[Records excerpted from a collection]
******
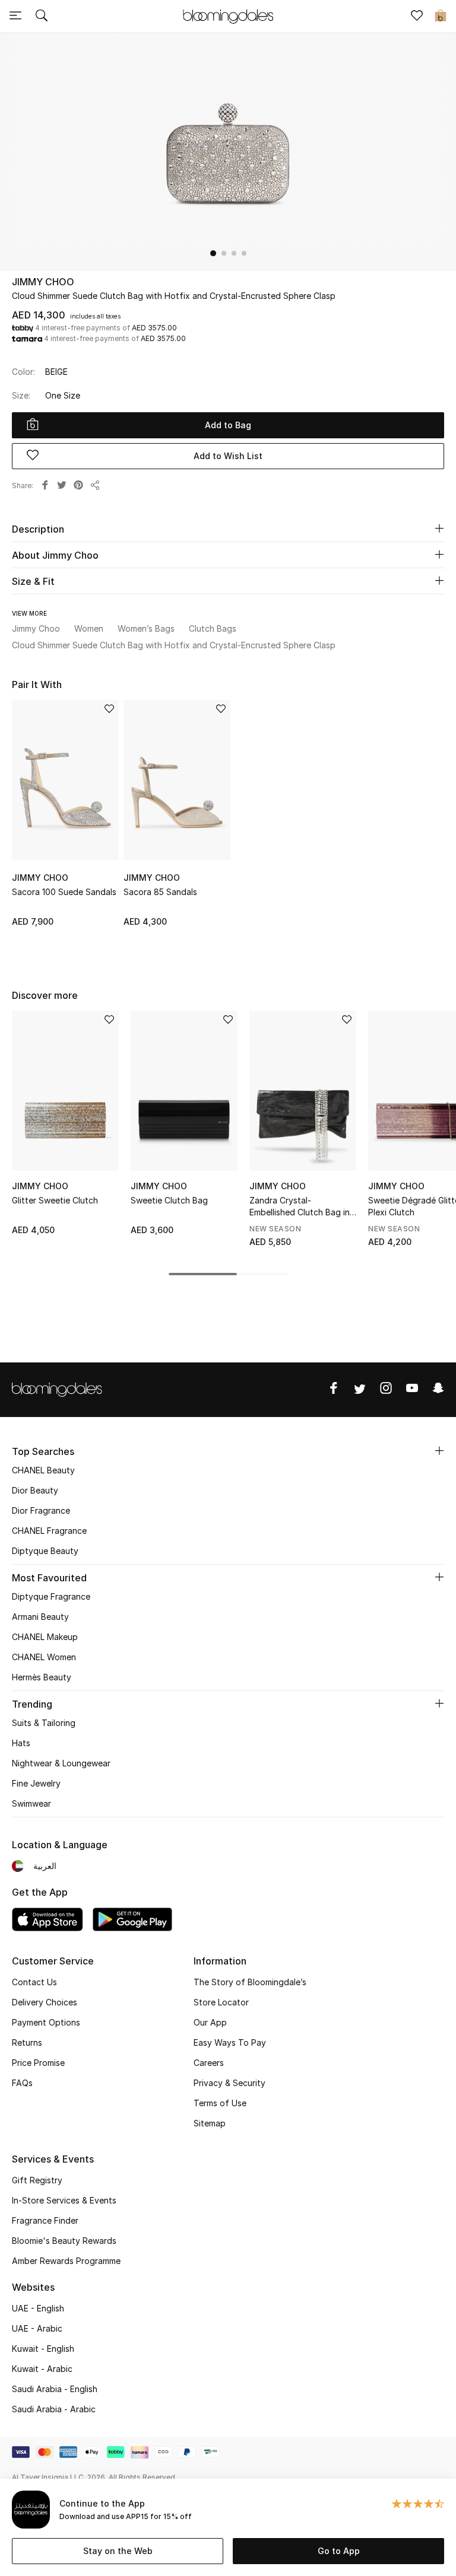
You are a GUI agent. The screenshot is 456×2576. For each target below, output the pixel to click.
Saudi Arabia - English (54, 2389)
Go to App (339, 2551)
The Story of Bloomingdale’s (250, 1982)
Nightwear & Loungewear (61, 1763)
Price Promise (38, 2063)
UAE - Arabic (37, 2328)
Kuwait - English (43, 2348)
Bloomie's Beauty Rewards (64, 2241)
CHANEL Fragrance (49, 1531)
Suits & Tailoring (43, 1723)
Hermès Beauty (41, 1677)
******
• [Task to carry out]:
Among the entries above, how many lines hold the string "English"? Respond with nothing but the number.

• [Your solution]:
2